This concept of decadence dates from the eighteenth century, especially from Montesquieu, and was taken up by critics as a term of abuse after Désiré Nisard used it against Victor Hugo and Romanticism in general. A later generation of Romantics, such as Théophile Gautier and Charles Baudelaire took the word as a badge of pride, as a sign of their rejection of what they saw as banal "progress". In the 1880s a group of French writers referred to themselves as decadents. The classic novel from this group is Joris-Karl Huysmans' Against Nature, often seen as the first great Decadent work, though others attribute this honor to Baudelaire's works.

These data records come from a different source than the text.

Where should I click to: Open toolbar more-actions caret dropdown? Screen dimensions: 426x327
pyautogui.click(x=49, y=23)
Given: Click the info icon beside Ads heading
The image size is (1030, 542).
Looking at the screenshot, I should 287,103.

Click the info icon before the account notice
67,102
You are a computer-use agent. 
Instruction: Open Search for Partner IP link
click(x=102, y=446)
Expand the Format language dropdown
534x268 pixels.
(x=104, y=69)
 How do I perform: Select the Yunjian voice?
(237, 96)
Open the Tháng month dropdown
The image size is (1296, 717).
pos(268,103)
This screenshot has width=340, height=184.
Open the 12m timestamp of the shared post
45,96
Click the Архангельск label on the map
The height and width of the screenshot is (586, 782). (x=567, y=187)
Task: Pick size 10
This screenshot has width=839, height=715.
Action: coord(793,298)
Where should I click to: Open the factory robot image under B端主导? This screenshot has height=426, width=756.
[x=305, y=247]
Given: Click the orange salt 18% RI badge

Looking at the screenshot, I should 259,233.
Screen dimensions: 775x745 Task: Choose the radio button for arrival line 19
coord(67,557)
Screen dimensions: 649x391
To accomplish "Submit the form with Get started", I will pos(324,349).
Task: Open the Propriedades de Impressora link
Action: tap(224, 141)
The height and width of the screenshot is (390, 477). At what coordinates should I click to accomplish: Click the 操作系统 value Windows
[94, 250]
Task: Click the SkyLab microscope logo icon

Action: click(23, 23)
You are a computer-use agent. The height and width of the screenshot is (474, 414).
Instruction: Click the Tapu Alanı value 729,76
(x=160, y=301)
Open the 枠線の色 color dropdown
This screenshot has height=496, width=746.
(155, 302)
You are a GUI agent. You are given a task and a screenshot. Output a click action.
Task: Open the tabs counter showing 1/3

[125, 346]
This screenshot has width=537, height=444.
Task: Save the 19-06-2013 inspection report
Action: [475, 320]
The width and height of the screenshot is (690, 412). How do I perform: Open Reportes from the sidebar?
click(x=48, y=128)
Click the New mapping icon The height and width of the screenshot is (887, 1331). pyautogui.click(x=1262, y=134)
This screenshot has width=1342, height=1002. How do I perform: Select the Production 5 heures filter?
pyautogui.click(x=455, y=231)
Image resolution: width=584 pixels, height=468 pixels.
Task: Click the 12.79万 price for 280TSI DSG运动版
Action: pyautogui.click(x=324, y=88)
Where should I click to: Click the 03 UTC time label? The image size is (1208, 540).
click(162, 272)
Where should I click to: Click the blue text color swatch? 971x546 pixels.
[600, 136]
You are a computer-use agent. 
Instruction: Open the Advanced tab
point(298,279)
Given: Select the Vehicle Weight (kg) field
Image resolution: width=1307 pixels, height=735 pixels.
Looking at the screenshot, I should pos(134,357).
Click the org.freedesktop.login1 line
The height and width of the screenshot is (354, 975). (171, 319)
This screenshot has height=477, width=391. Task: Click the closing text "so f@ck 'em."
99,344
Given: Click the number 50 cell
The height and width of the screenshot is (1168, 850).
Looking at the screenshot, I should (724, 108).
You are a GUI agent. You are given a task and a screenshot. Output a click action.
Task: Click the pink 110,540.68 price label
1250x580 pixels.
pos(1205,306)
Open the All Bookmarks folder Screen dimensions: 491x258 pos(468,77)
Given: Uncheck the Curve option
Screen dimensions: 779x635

In Britain the leading figure associated with the Decadent movement was Oscar Wilde.
As a literary movement, Decadence is now regarded as a transition between Romanticism and Modernism.
The Symbolist movement has frequently been confused with the decadent movement. Several young writers were derisively referred to in the press as "decadent" in the mid 1880s. Jean Moréas' manifesto was largely a response to this polemic. A few of these writers embraced the term while most avoided it. Although the esthetics of Symbolism and Decadence can be seen as overlapping in some areas, the two remain distinct.
Artists of the decadent movement
- Jules Amédée Barbey d'Aurevilly
- Charles Pierre Baudelaire
- Franz von Bayros
- Aubrey Beardsley
- Max Beerbohm
- Remy de Gourmont
- Ernest Dowson
- J. K. Huysmans
- Comte de Lautréamont
- Georges Rodenbach
- Félicien Rops
- Octave Mirbeau
- Franz von Stuck
- Auguste Villiers de l'Isle-Adam
- Oscar Wilde
- M.P. Shiel
- Eric Stenbock
- Arthur Symons
Bibliography
- Mario Praz, The Romantic Agony, 1930 ISBN 0-19-281061-8
- Philippe Jullian, Esthétes et Magiciens 1969; Dreamers of Decadence, 1971.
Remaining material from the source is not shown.